Is there some comparison in this with those who claim to believe and serve Christ today? What really are our reactions to the warnings of Jesus about the climax of our world – words we know and are familiar with? On Friday we will read ch. 24. We are quite familiar with this chapter. Parts of it are a warning of the judgements of God on Jerusalem and the nation (v.15-20), but the rest is a wide ranging picture of the world’s future godlessness – a spirit of mind that will reach its climax at the time of his return.
The minds of the disciples were focussed on the future positions of prestige they were looking forward to. In at least one case, they were encouraged in this by a parent. In v.20 we read that “the mother of the sons of Zebedee came up to him with her sons, and kneeling before him she asked … that these two sons of mine are to sit, one at your right hand and one at your left, in your kingdom.”
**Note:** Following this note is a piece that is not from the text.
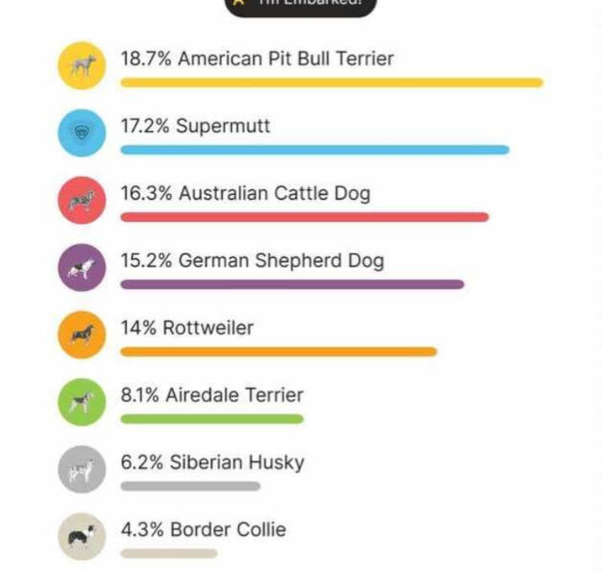
Task: Select the red Australian Cattle Dog icon
Action: [x=82, y=200]
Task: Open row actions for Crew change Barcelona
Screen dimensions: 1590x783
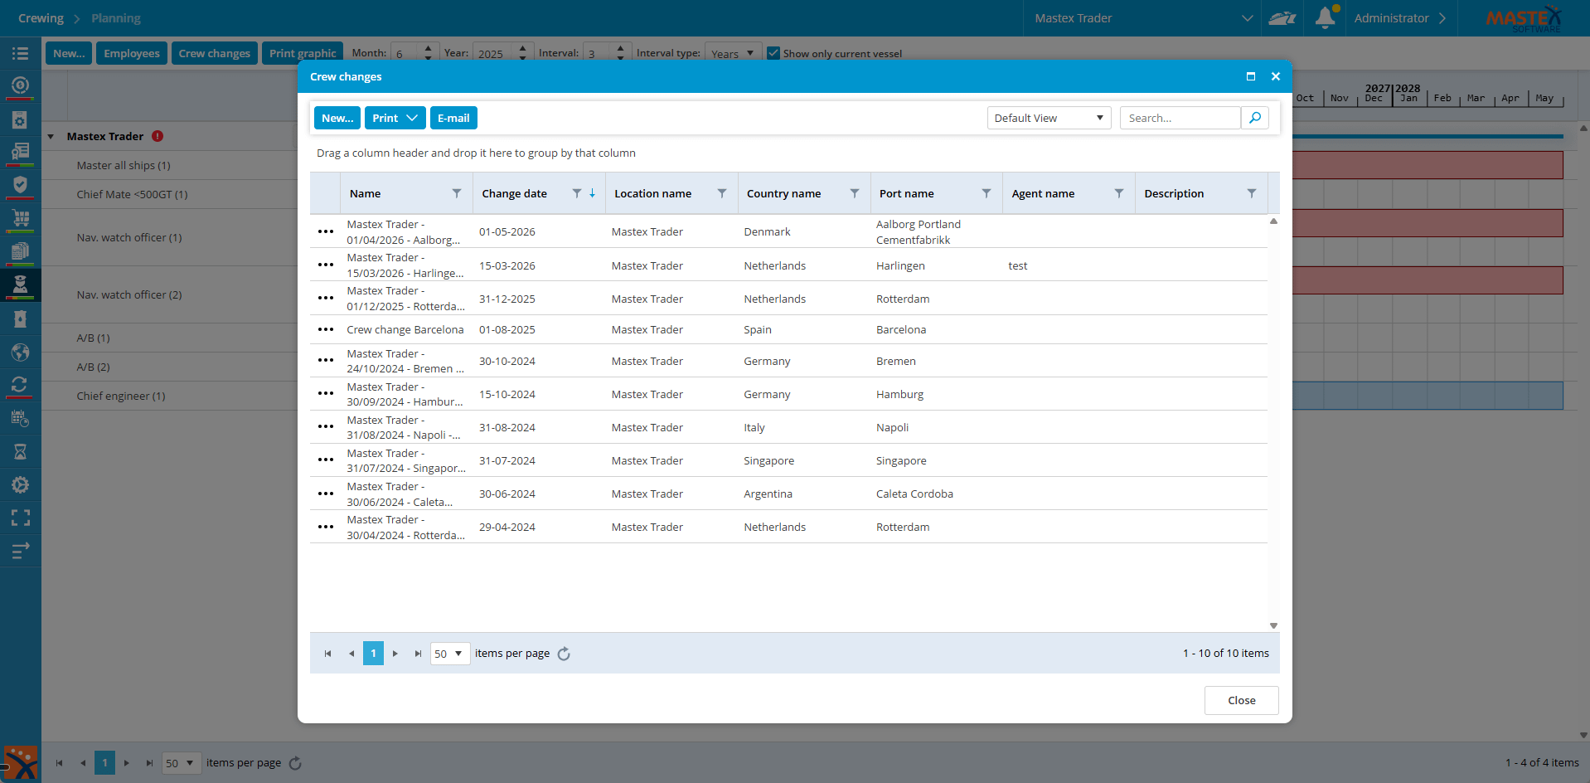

Can we see a lesson for us here? Her question led Jesus to make the challenging statement “whoever would be great among you must be your servant … even as the Son of Man came not to be served but to serve. “ [v.26,28]
We may be so focussed on the wonder of immortality and coming roles of relative glory in the kingdom Jesus will return to establish – that the traumas that will precede it are given much lesser consideration in our thoughts? Is that so with you? What traumas awaited the mother of James and John in her mortal life? She may well have been alive when Herod “killed James” [Acts 12 v.2]
What traumas await us? Will our faith be strong enough to live through them? Oh the wonder when our faith is turned to sight? The writer to the Hebrews said, “we desire each one of you to show the same earnestness to have the full assurance of hope until the end” [6 v.11]. Let us develop more of that “earnestness” – a foundation for a genuine spirit of “full assurance.”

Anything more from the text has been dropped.